_About this exercise_
Produce an exact copy of all the data below, dropping every image.

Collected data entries
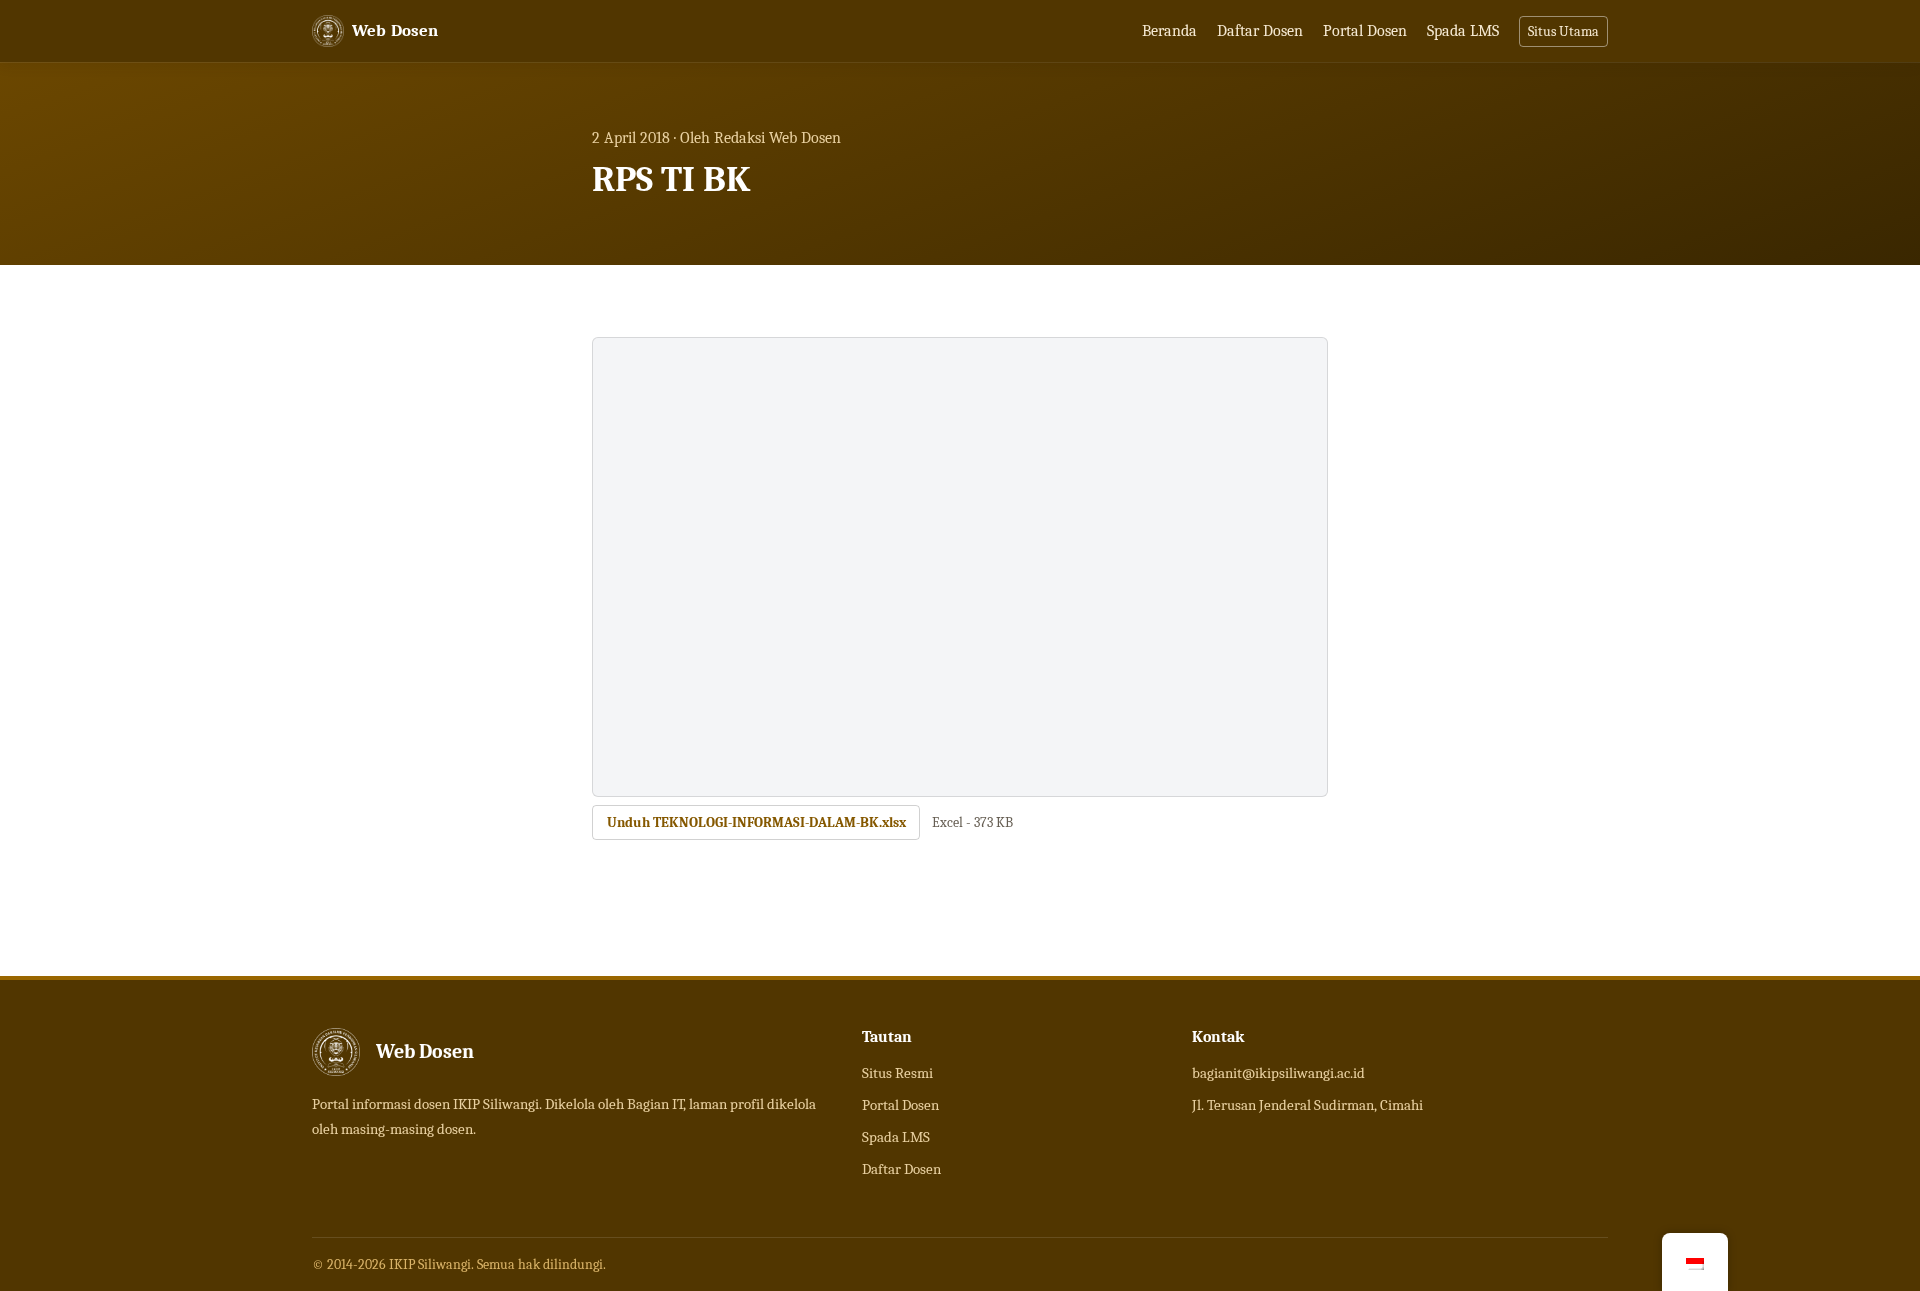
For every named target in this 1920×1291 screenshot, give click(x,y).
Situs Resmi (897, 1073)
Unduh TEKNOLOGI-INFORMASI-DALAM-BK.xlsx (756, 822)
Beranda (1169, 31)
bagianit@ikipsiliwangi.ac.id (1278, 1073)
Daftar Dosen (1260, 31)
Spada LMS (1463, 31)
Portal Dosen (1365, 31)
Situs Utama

_Exercise response_
For every named target in this 1920×1291 screenshot, give click(x,y).
Situs Resmi (897, 1073)
Unduh TEKNOLOGI-INFORMASI-DALAM-BK.xlsx (756, 822)
Beranda (1169, 31)
bagianit@ikipsiliwangi.ac.id (1278, 1073)
Daftar Dosen (1260, 31)
Spada LMS (1463, 31)
Portal Dosen (1365, 31)
Situs Utama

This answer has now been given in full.